**ASSIGNMENT**
Copy exactly, and only, the lines from the line containing "Task: Open the English language selector" through the last line of the records below, both included, and leave out any pictures.
=-=-=
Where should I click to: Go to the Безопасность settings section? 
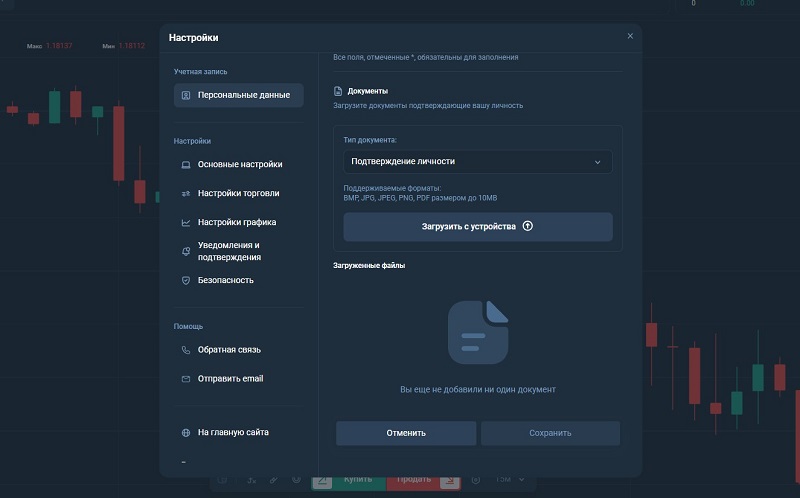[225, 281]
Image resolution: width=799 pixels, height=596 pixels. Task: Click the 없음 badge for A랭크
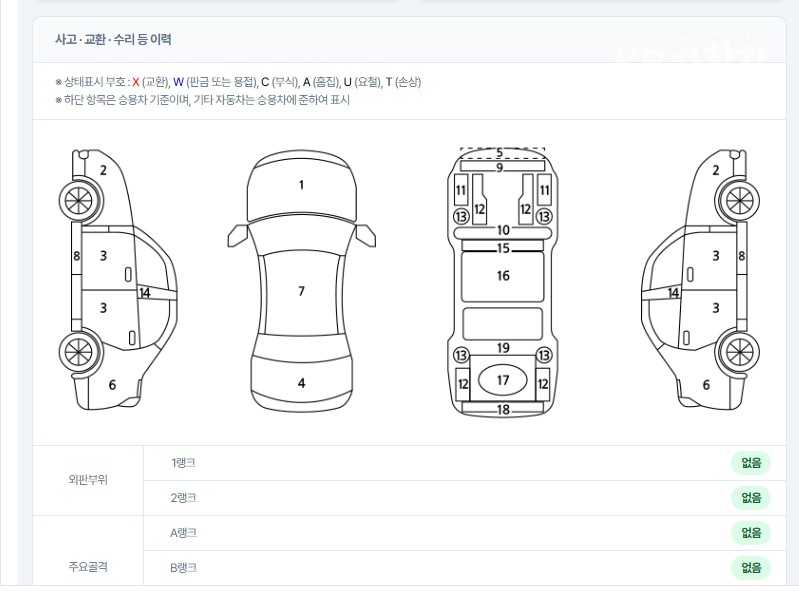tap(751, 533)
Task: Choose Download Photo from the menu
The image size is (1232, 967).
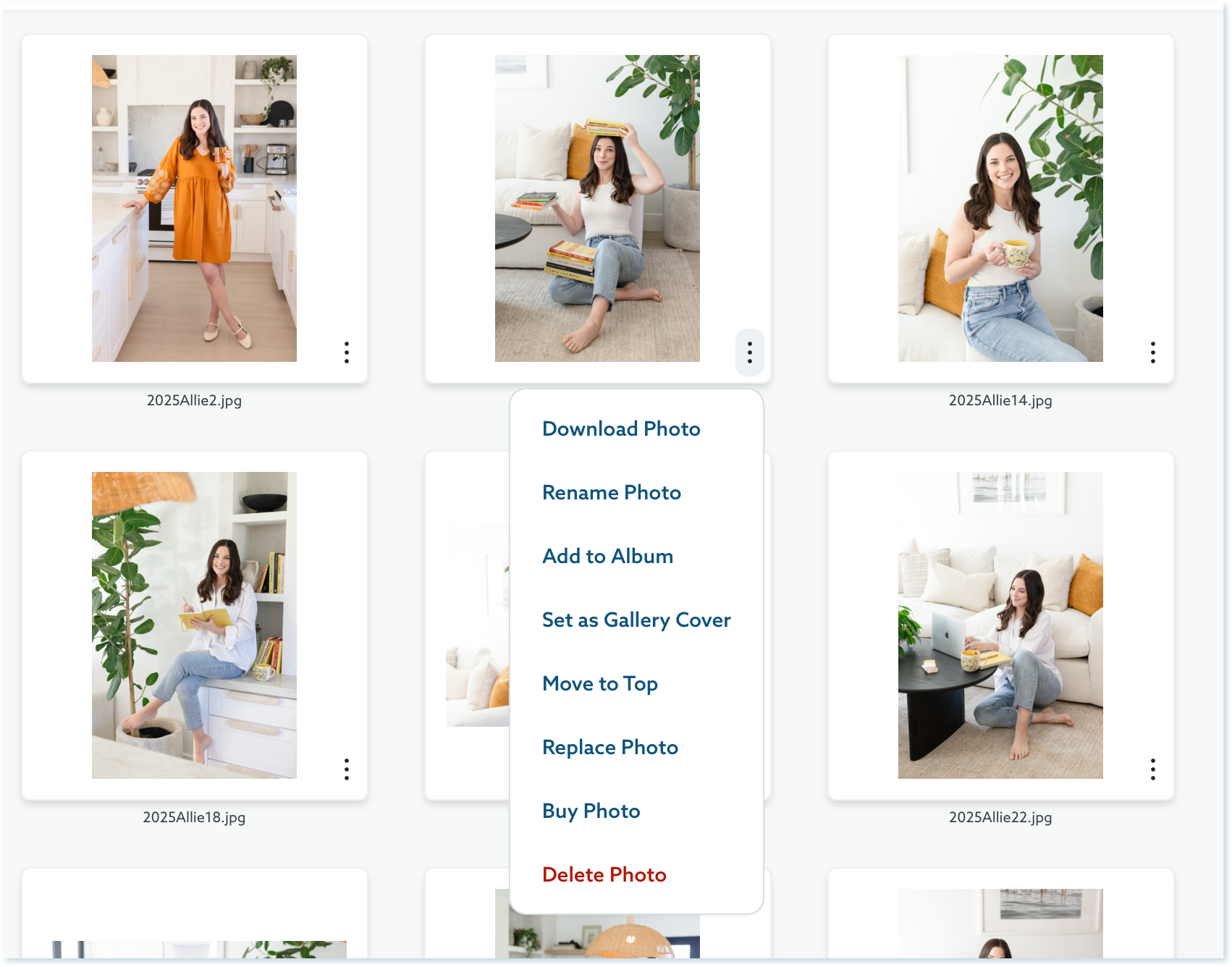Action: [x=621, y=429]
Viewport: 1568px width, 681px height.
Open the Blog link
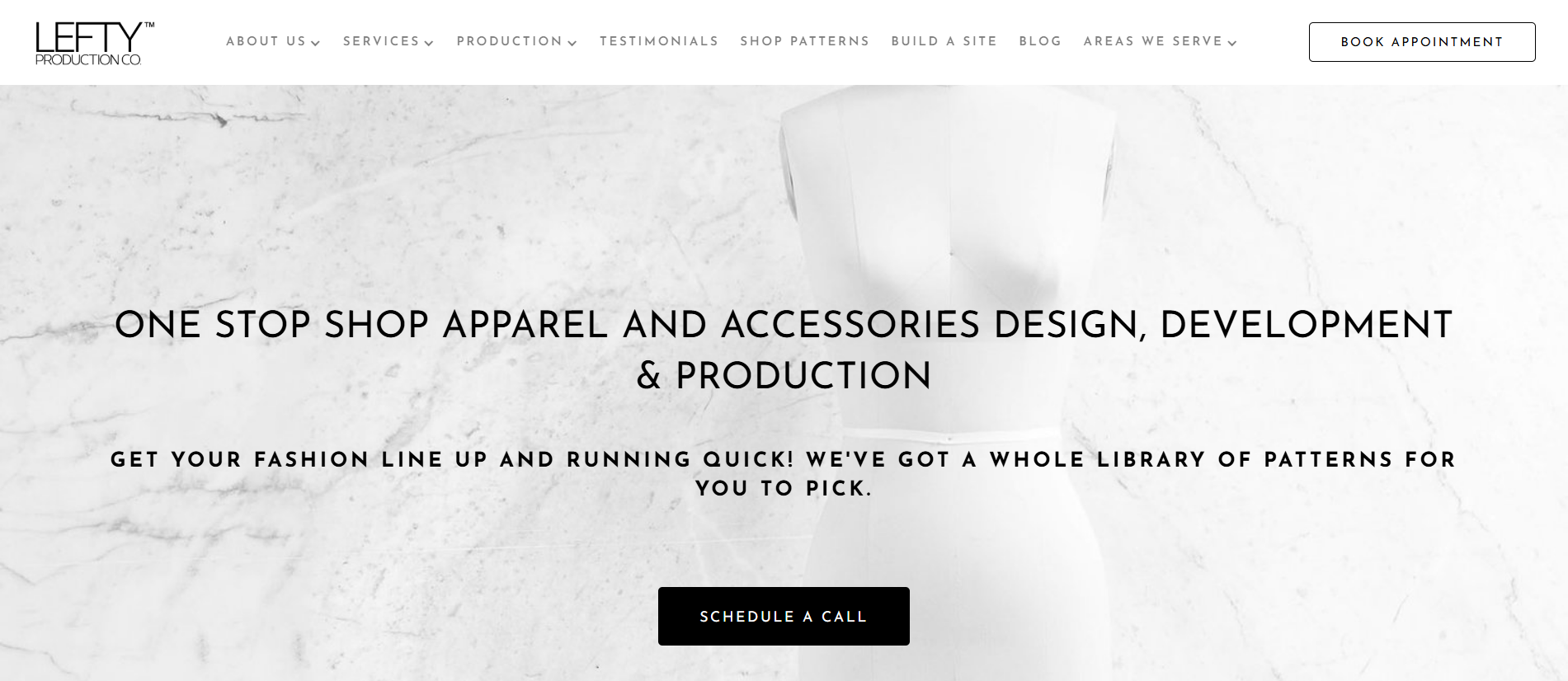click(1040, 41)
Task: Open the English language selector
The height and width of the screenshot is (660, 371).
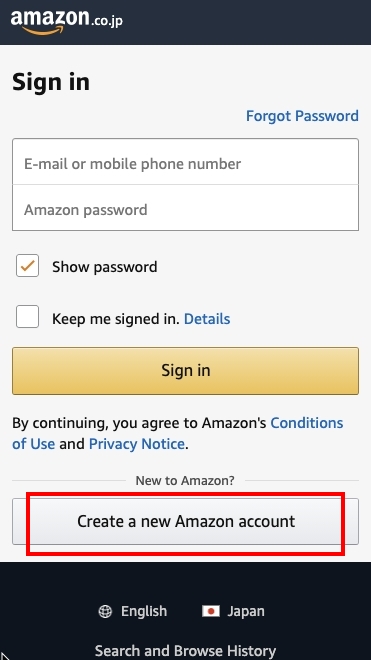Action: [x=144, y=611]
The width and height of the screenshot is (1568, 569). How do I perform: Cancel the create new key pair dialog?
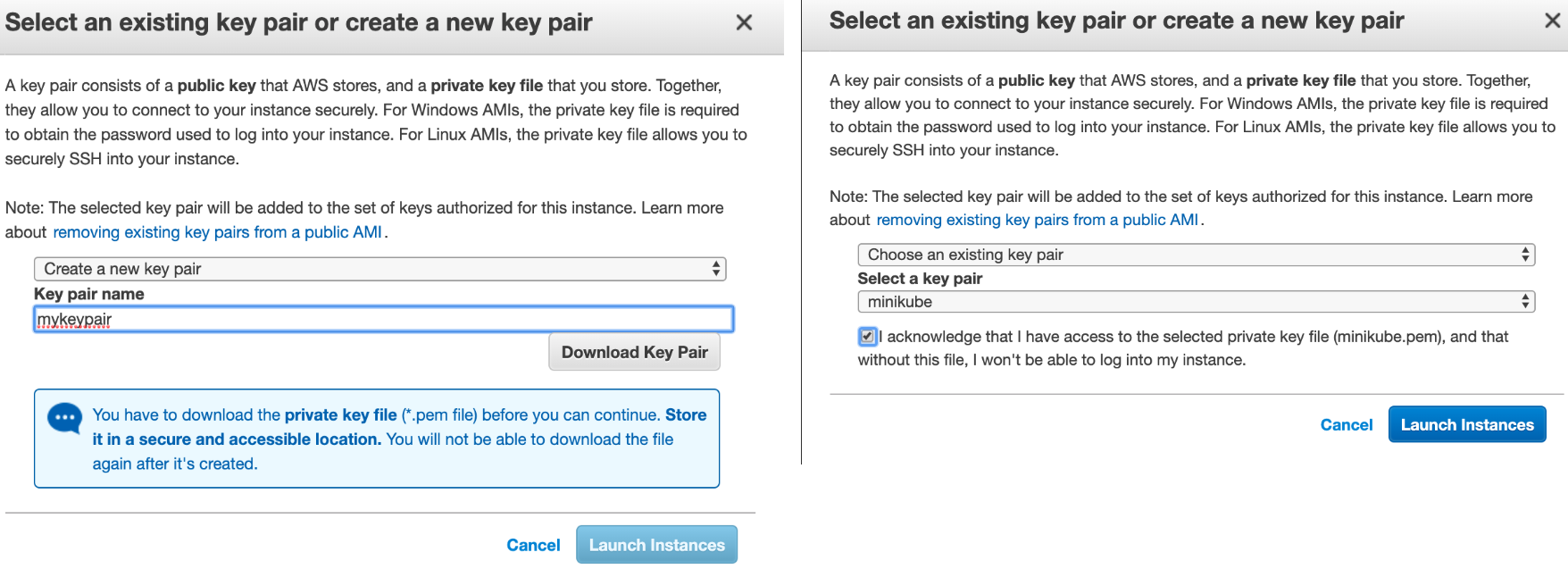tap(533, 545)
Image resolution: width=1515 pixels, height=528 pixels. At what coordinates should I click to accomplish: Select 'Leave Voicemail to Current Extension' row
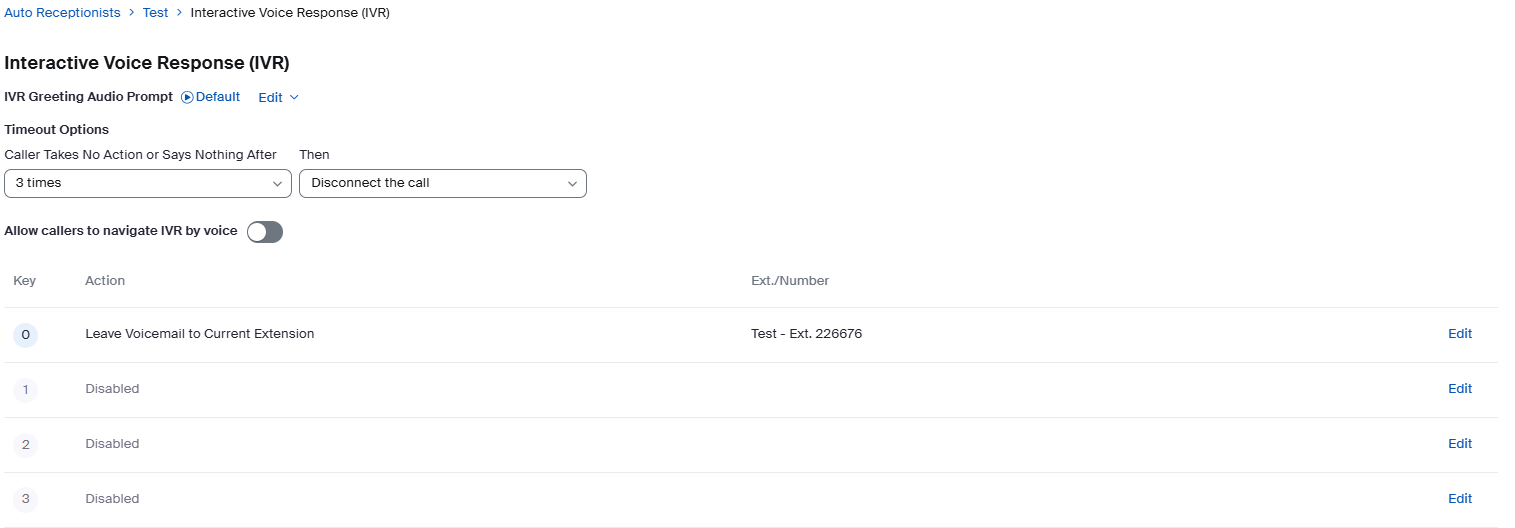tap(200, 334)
=-=-=
**PROBLEM SOLUTION**
Task: Open the English language selector
The height and width of the screenshot is (660, 371).
Action: [x=144, y=611]
The width and height of the screenshot is (1568, 569). How do I perform: Cancel the create new key pair dialog?
tap(533, 545)
Image resolution: width=1515 pixels, height=528 pixels. At what coordinates should I click to accomplish: Select 'Leave Voicemail to Current Extension' row
tap(200, 334)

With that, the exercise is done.